Date of Inspection: 19 February 2013
Date of Publication: 22 March 2013
Inspection Report published 22 March 2013 PDF

People should get safe and appropriate care that meets their needs and supports their rights (outcome 4)

Meeting this standard

We checked that people who use this service

  • Experience effective, safe and appropriate care, treatment and support that meets their needs and protects their rights.

How this check was done

We looked at the personal care or treatment records of people who use the service, carried out a visit on 19 February 2013, observed how people were being cared for and talked with people who use the service. We talked with staff.

Our judgement

Patients who receive a dental service from Glendair Dental Practice experienced care, treatment and support that met their needs and protected their rights.

Reasons for our judgement

We discussed the assessment process with both practice manager and a dental nurse, both for new patients and returning patients. We were told that at each visit there was an assessment of the patient’s teeth and gums, and a discussion about the person’s general health. All patients filled in a form giving information about their health, and for returning patients this highlighted any changes in their health status. We were shown a copy of the Denplan Excel ‘your oral health score’ which was used to record patients general dental condition from one appointment to the next. The practice manager explained that patients really liked the score, as it was something they could relate to.
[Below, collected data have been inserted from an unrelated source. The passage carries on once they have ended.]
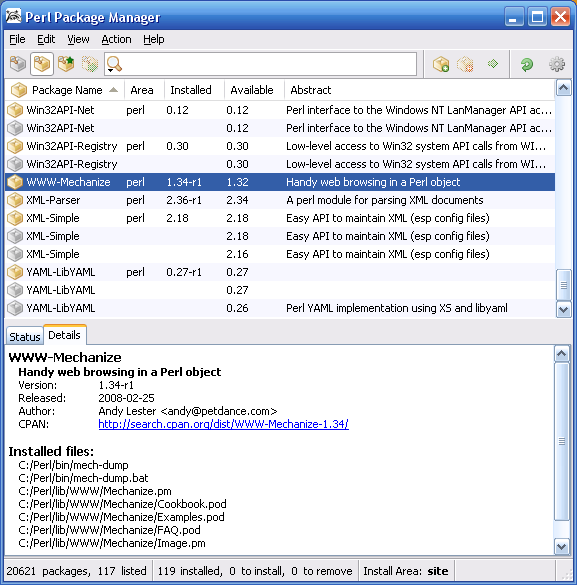Click details pane scroll down arrow
577x585 pixels.
click(562, 547)
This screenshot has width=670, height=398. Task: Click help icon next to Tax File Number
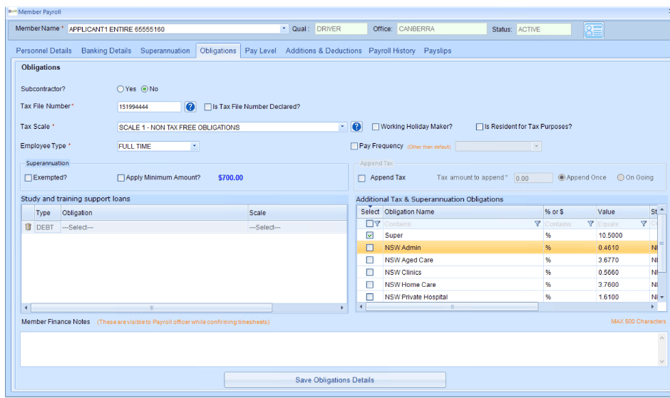[191, 107]
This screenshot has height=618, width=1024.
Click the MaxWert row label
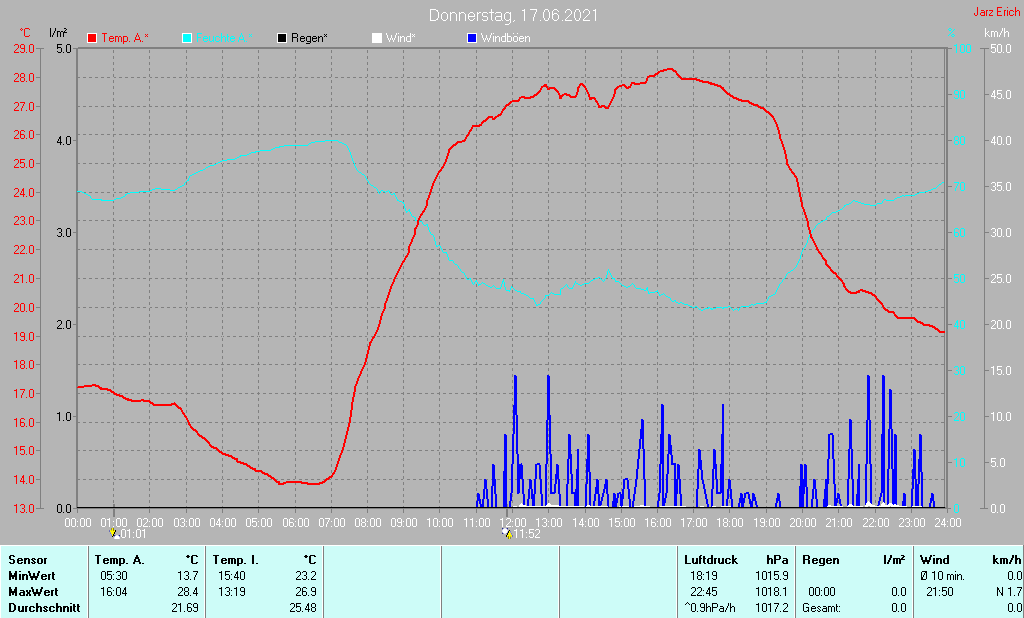pyautogui.click(x=32, y=592)
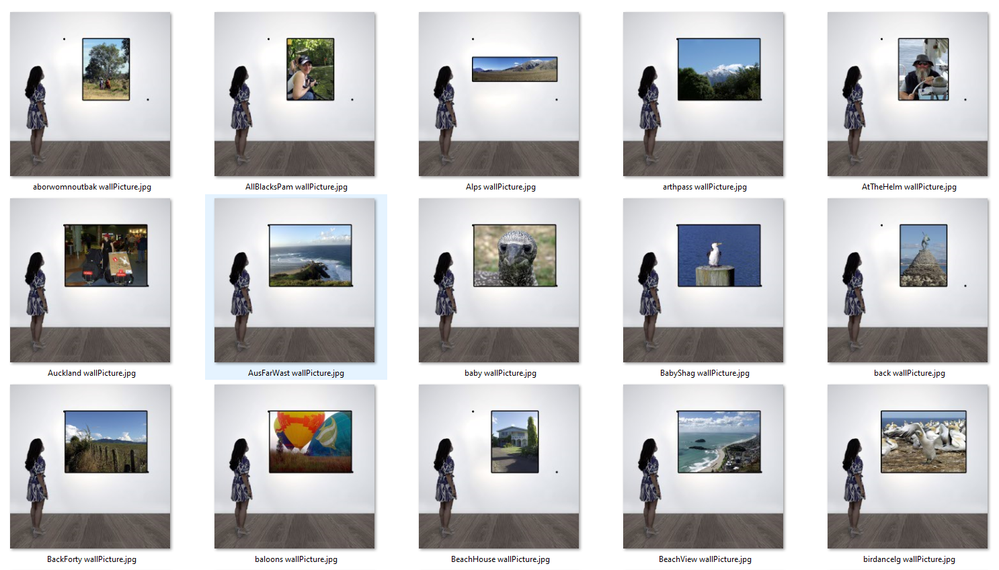The height and width of the screenshot is (570, 999).
Task: Pick the BabyShag wallPicture.jpg thumbnail
Action: [703, 280]
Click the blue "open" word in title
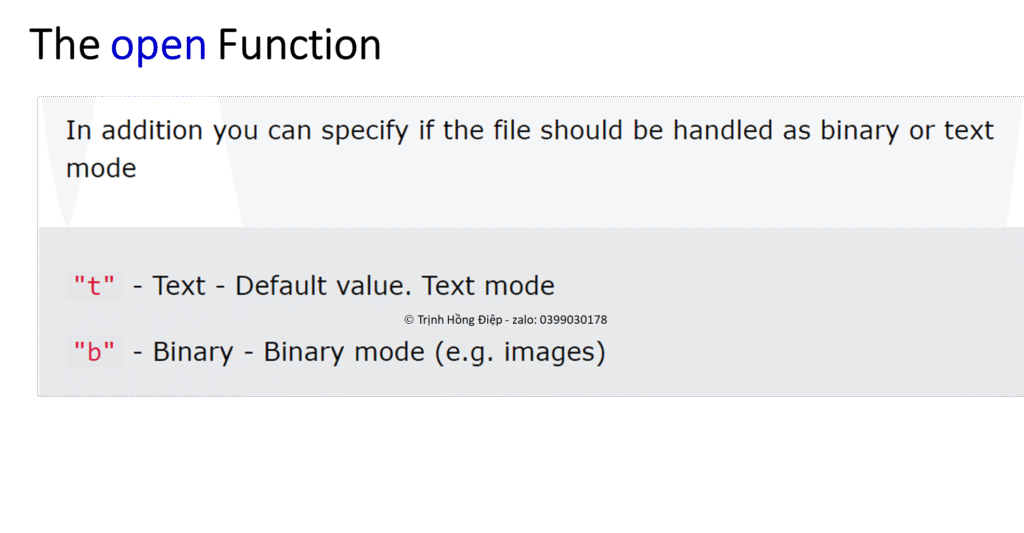 [x=159, y=46]
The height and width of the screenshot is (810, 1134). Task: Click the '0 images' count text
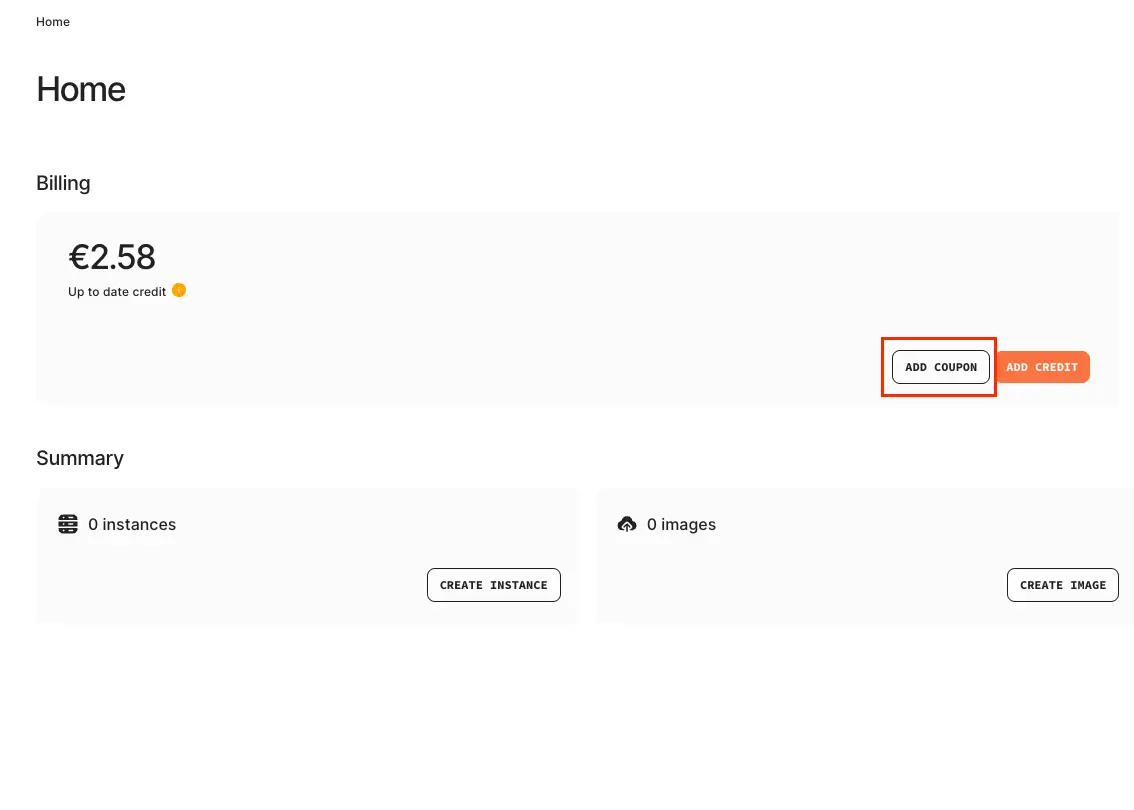click(x=681, y=524)
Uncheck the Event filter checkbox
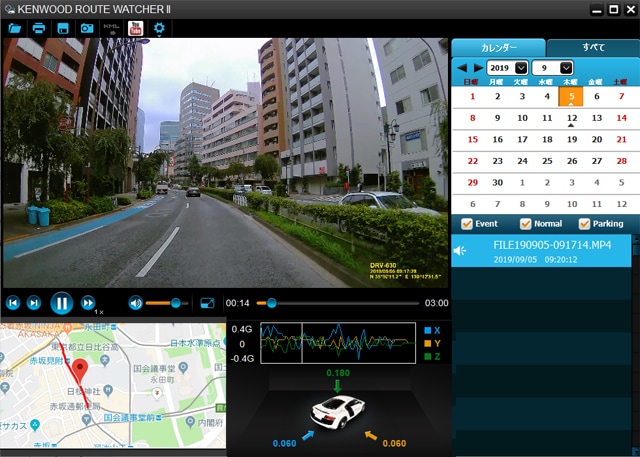 pyautogui.click(x=466, y=224)
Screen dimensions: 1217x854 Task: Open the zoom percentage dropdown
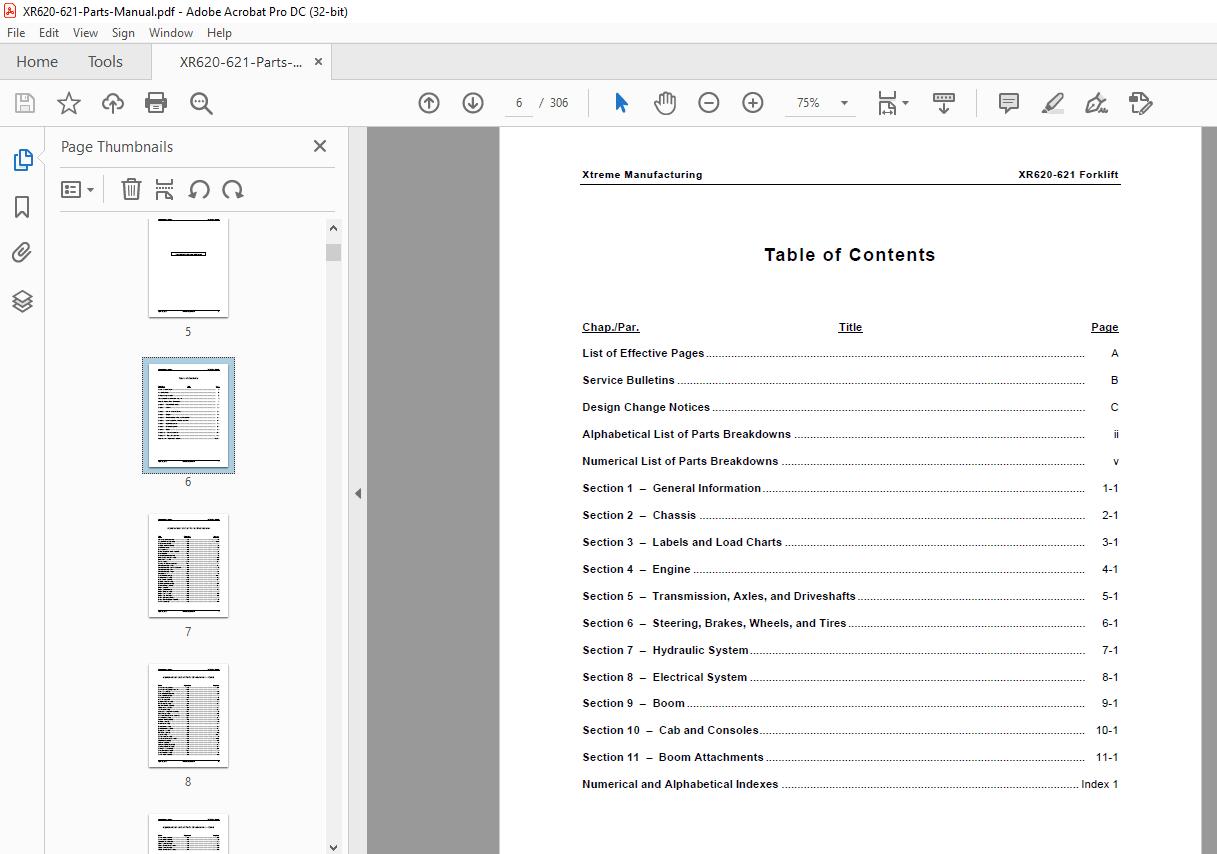(x=843, y=102)
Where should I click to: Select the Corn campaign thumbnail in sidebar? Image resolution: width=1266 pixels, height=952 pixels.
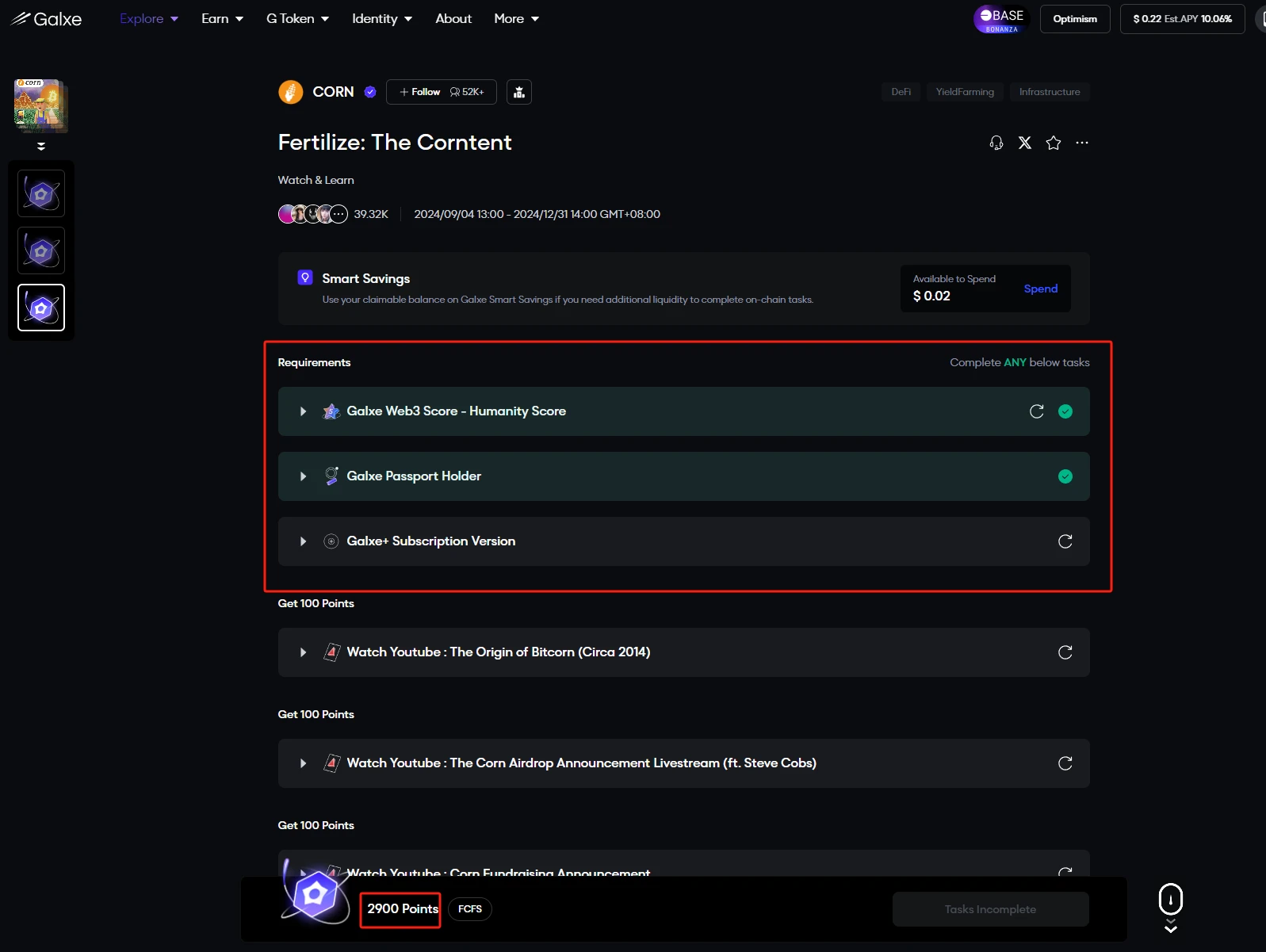(x=40, y=105)
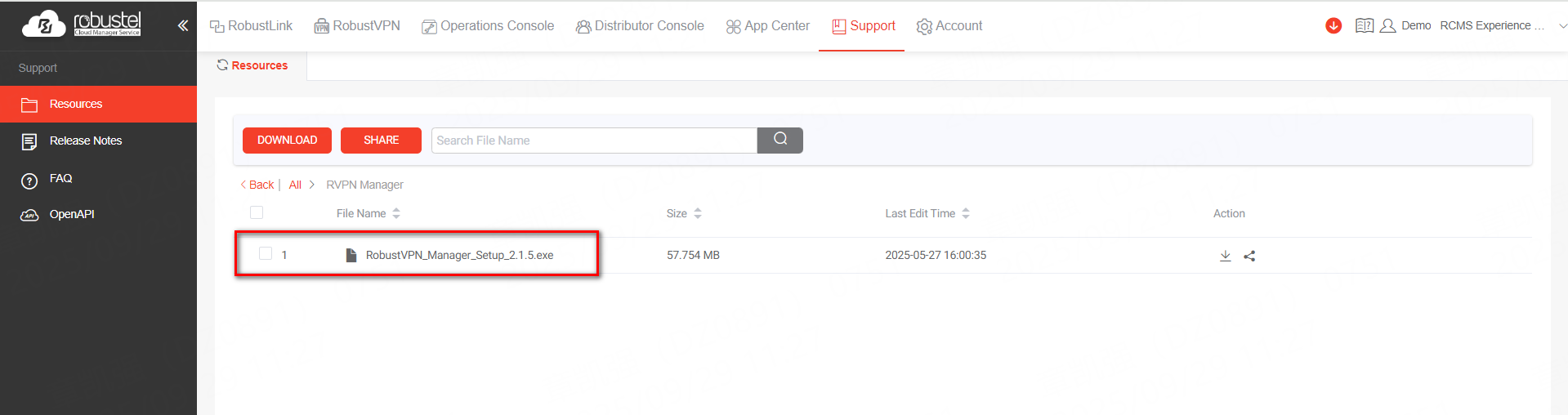Sort files by Size column arrows

click(698, 213)
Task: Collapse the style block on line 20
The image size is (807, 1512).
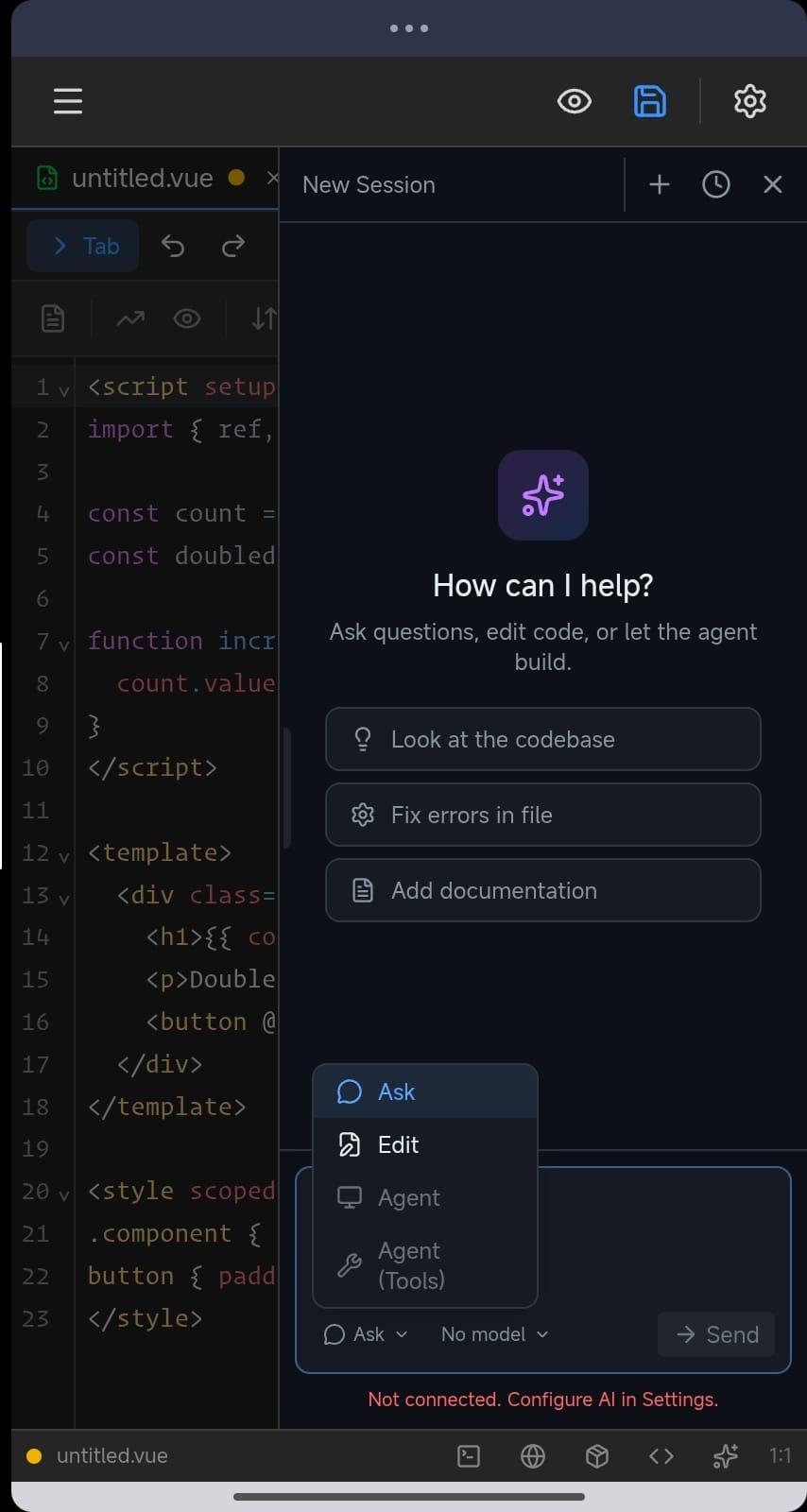Action: click(61, 1193)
The practice manager showed us examples of the dental records that were used at the practice. The practice has used paper records for many years but had recently got a new computerised system for their records. As a result patient’s records were being transferred to the new computer, with patient’s dental histories being transferred. We saw that both systems identified any particular risks. This would include the risk of excessive bleeding, diabetes or other health problems. The computerised records automatically flagged up any risks when the dentist opened the record. The records also had a chart showing, for example which teeth had been removed, filled or had root canal treatment. This meant that the dentist had a clear idea of the patient’s dental history.

We saw that the dental practice had emergency resuscitation equipment together with the necessary medication for use in any such emergency. We checked the dates of the medication, and saw that all of the medication was still within its ‘use by’ date. One of the emergency drugs is best stored in a refrigerator, as storage at room temperature affects that use by date. A dental nurse showed us that this medication was stored at room temperature and that they were aware of how this affected the use by date.

Discussions with several staff members identified that they knew the location of all of the emergency medication and resuscitation equipment.

A discussion with the practice manager showed that all staff had been trained in resuscitation techniques, and had their training regularly updated and refreshed. This was further evidenced by the training certificates that we saw in the staff training files, and on display on the wall.

The dental practice had a central x-ray room. We saw that the local rules governing the use of x-ray equipment were on display in the x-ray room. It is a requirement that the ‘local rules’ are displayed beside x-ray machines within dental surgeries.

Both of the patients we spoke with said that they were very happy with their dental treatment. One patient told us that: “I have no concerns at all, they always make me feel comfortable and reassured.” A second patient said I’m very happy with everything here. The dentists are all really very good.”

We were shown that the dental practice had a Cerec machine (this stands for Chairside Economical Restoration of Esthetic Ceramics.) This is a machine that will create crowns, veneers, onlays, and inlays from a block of ceramic following computerised scanning of the patient’s teeth by the dentist. The practice manager explained that this meant that the patient received their crown, veneer etc much quicker. This was because they were created while the patient was still in the surgery, thereby speeding up treatment and cutting down on the need for repeated dental appointments.